NEW YORK - Stocks are opening modestly lower in the U.S. Thursday, following bigger declines in Europe after Saudi Arabia launched strikes on key military installations in Yemen. The price of oil rose.
The Dow Jones industrial average was down 123 points, or 0.7 percent, to 17,595 as of 10:19 a.m. ET. The Standard & Poor's 500 index fell 14 points, or 0.7 percent, to 2,047 and the Nasdaq composite lost 45 points, or 0.9 percent, to 4,831.
Oil prices jumped on concerns about spreading turmoil in the Middle East after Saudi Arabia bombed key military installations in Yemen. Benchmark U.S. crude rose $1.26 to $50.48 a barrel on the New York Mercantile Exchange. Brent crude, a benchmark for international oils, rose $1.55 at $58.05 a barrel in London.
In Yemen, Saudi Arabia launched air strikes, along with others, to oust Shiite rebels that forced the country's embattled president to flee. Some of the strikes hit positions in the country's capital, Sanaa, and flattened a number of homes near the international airport.
"The conflict has the potential to act as a drag on oil supplies as most oil tankers from Arab producers must pass by the Yemen coastline in order to get through the Red Sea and Suez Canal," said Craig Erlam, senior market analyst at OANDA.

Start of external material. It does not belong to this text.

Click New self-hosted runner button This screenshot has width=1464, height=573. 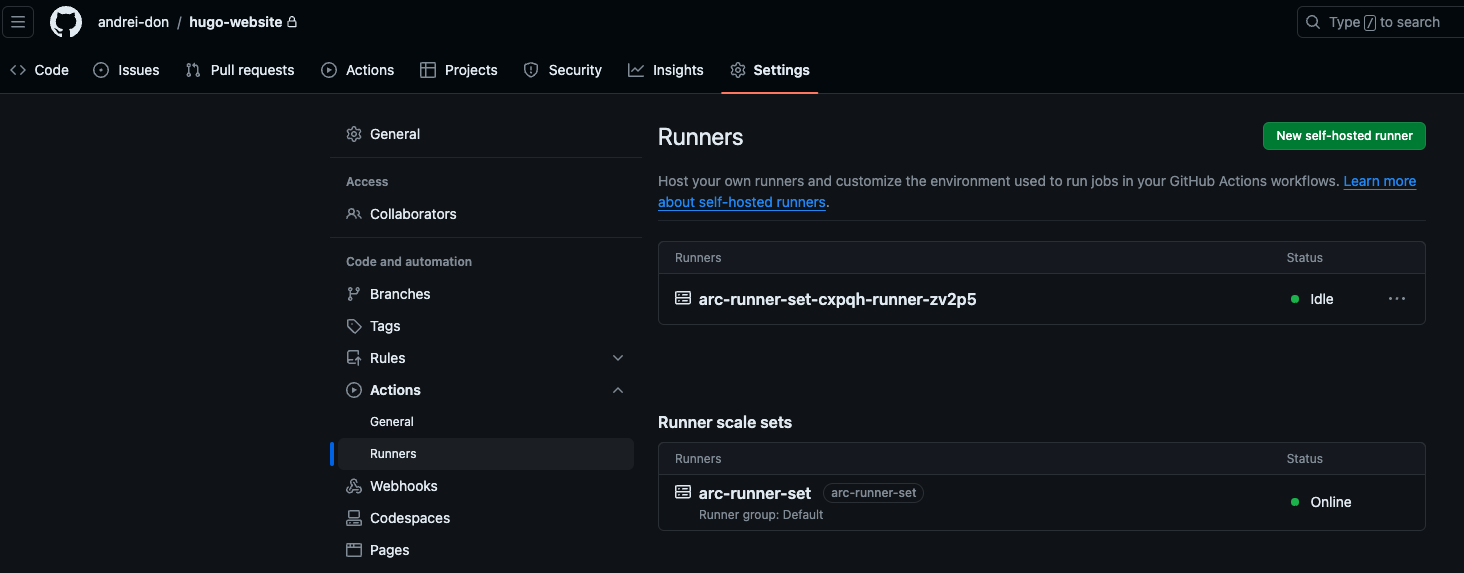click(1344, 136)
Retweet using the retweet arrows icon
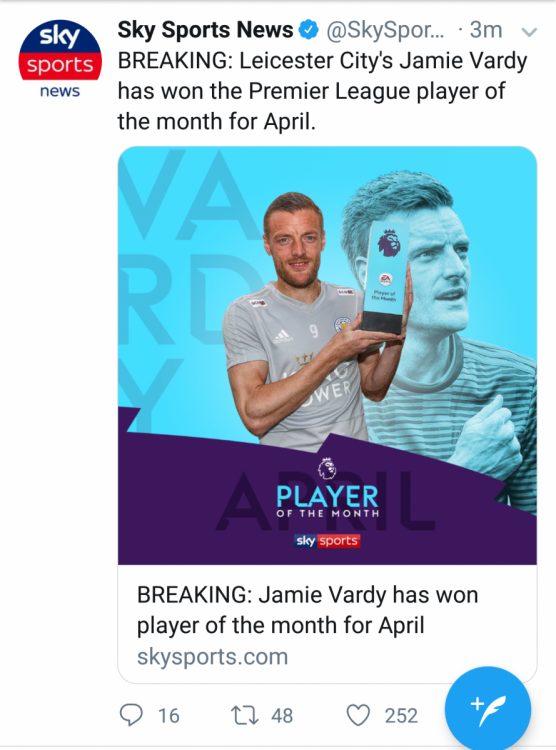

Most of the selling Thursday was in Europe, where Germany's DAX was down 1.4 percent, France's CAC 40 fell 1.3 percent and Britain's FTSE 100 lost 1.2 percent.
The euro was flat against the dollar at $1.0959. The dollar fell to 119.09 yen.
U.S. government bond prices fell. The yield on the 10-year Treasury note rose to 1.96 percent from 1.93 percent the day before.